Dare Wright fell in a life-time fairy tale as a beautiful princess that longed for love. She could not cope with the real world. In fact, after her mother and brother died, she suffered a serious bout of alcoholism. After her mother, she had no one to sustain the fairy tale with. Reality started to seep into her, and with it, disillusionment. And disillusionment, coupled with alcoholism and a lack of internal independence, led to madness and despair.

The Secret Life of The Lonely Doll is not for the type of reader that just wants to escape into a world where everything works out in the end. The story of Dare Wright is painfully sad. She reminds me of Marilyn Monroe—both were girlish-women of icon-worthy beauty that never had their emotional needs met. I recommend the book to anyone who wants to examine how an artist can transform emotional trauma into creations of depth and beauty.

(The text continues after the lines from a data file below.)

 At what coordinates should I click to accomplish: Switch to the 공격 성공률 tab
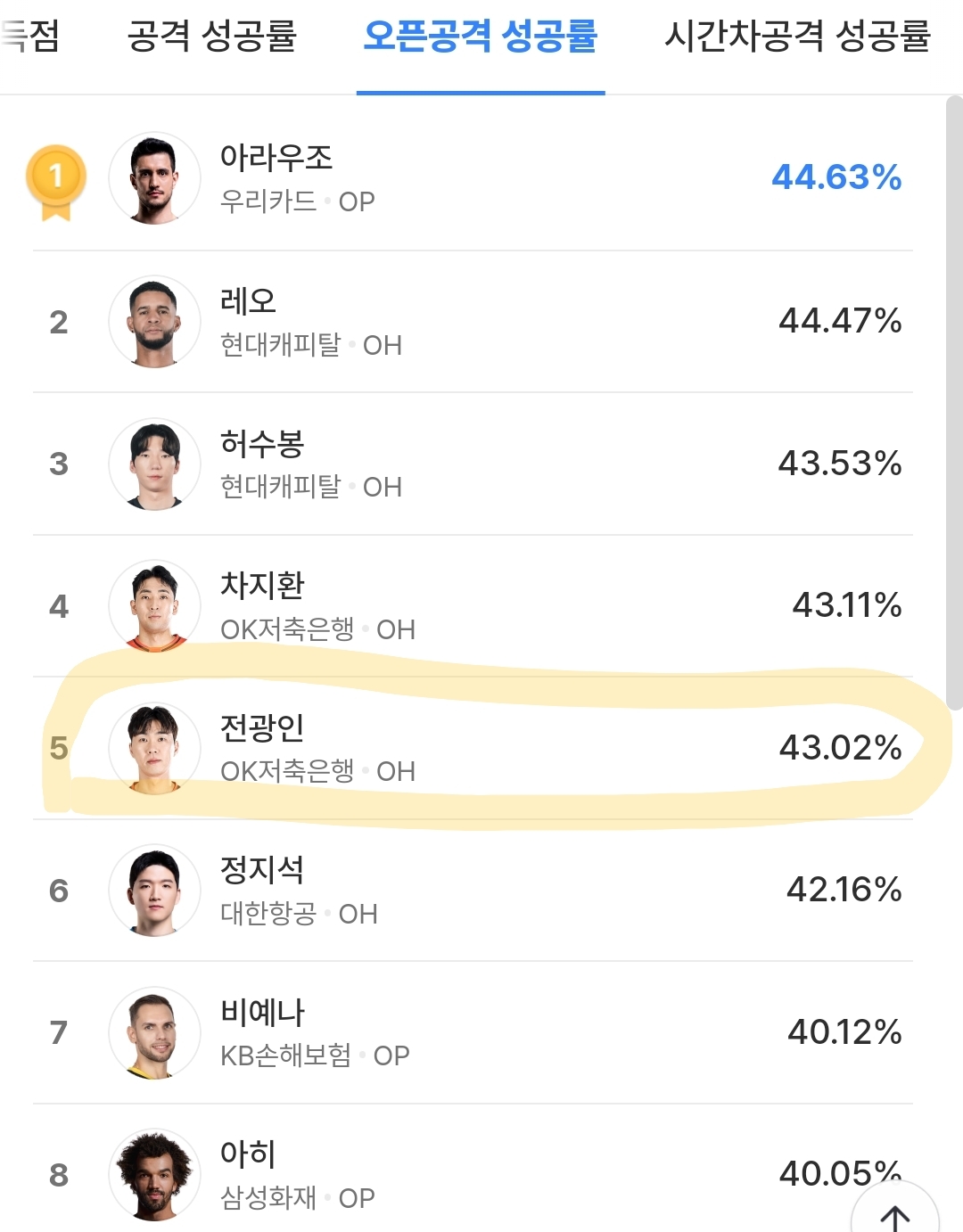[211, 37]
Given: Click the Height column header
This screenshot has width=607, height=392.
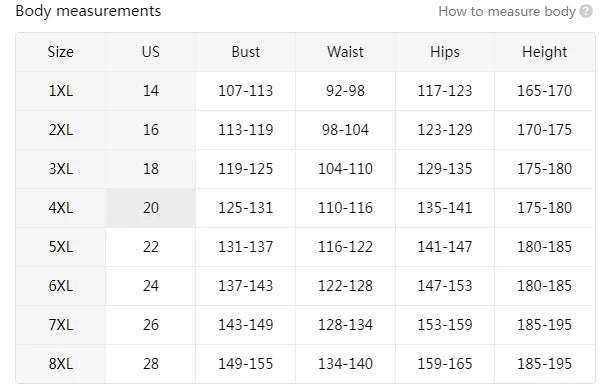Looking at the screenshot, I should coord(545,52).
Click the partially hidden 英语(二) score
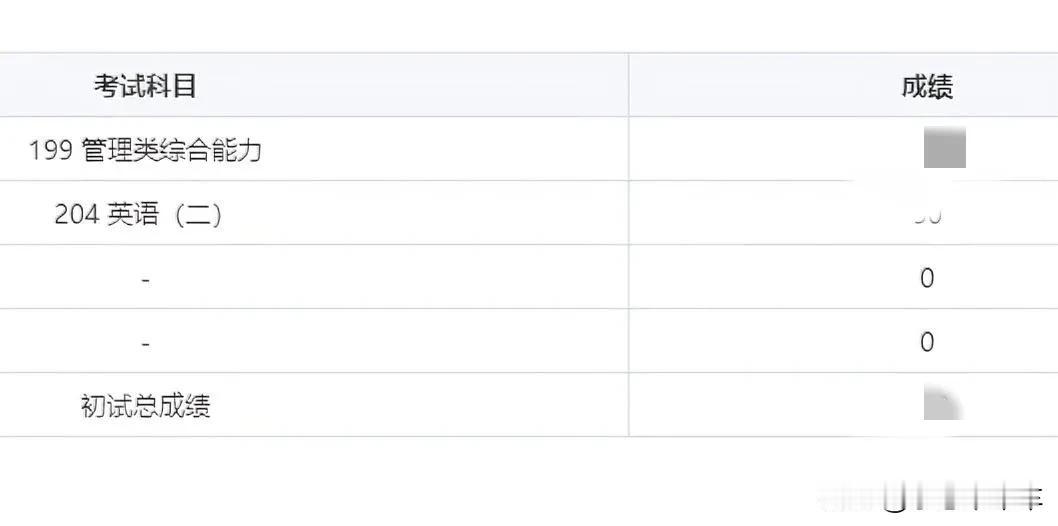Image resolution: width=1058 pixels, height=526 pixels. [928, 216]
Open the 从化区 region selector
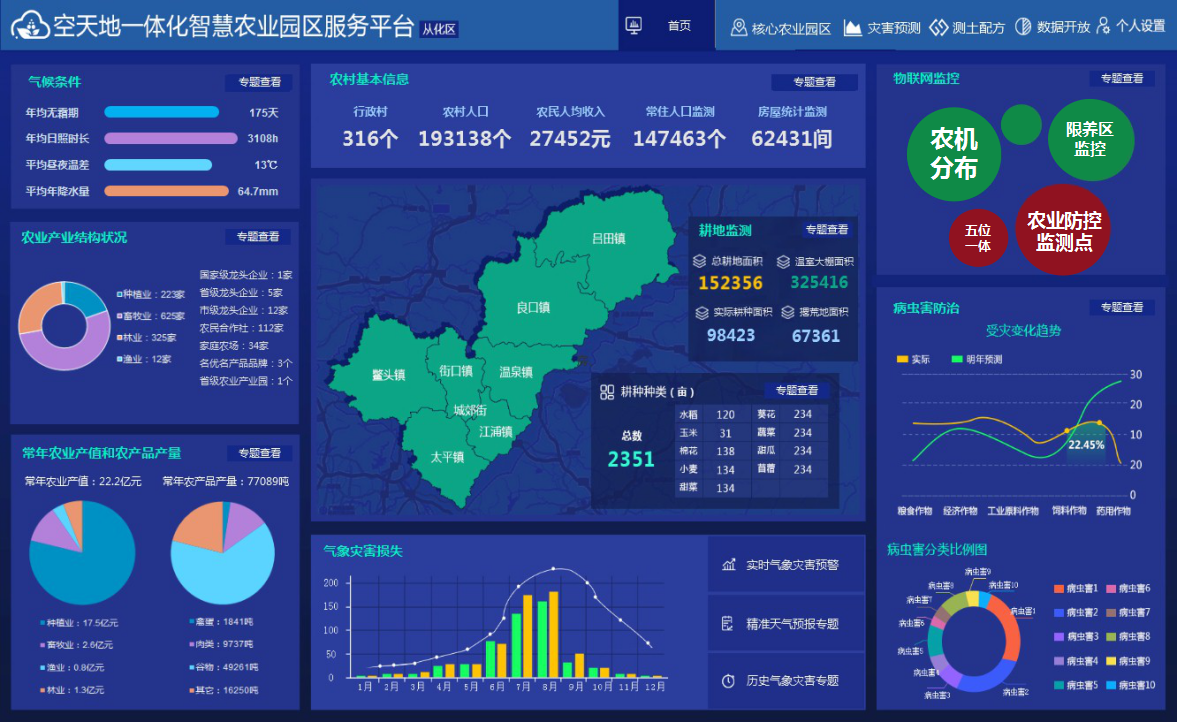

In the epilogue of the biography, Nathan sums up the sadness beneath the happy stories of The Lonely Doll series:

“The story of The Lonely Doll was, in large measure Dare’s own story. In the book, a tour de force of wish fulfillment, she found a way to make things right, providing her alter ego, with love and rescue in the form of two male teddy bears, the father and brother whose real-life counterparts she had lost when she was young. She ceaselessly sought that rescue in her own life, which was spent posing, playing dress-up, and retreating into fantasy in order to remain her mother’s ‘good and precious daughter,’ as if holding on to her mother and her mother’s love depended on that.”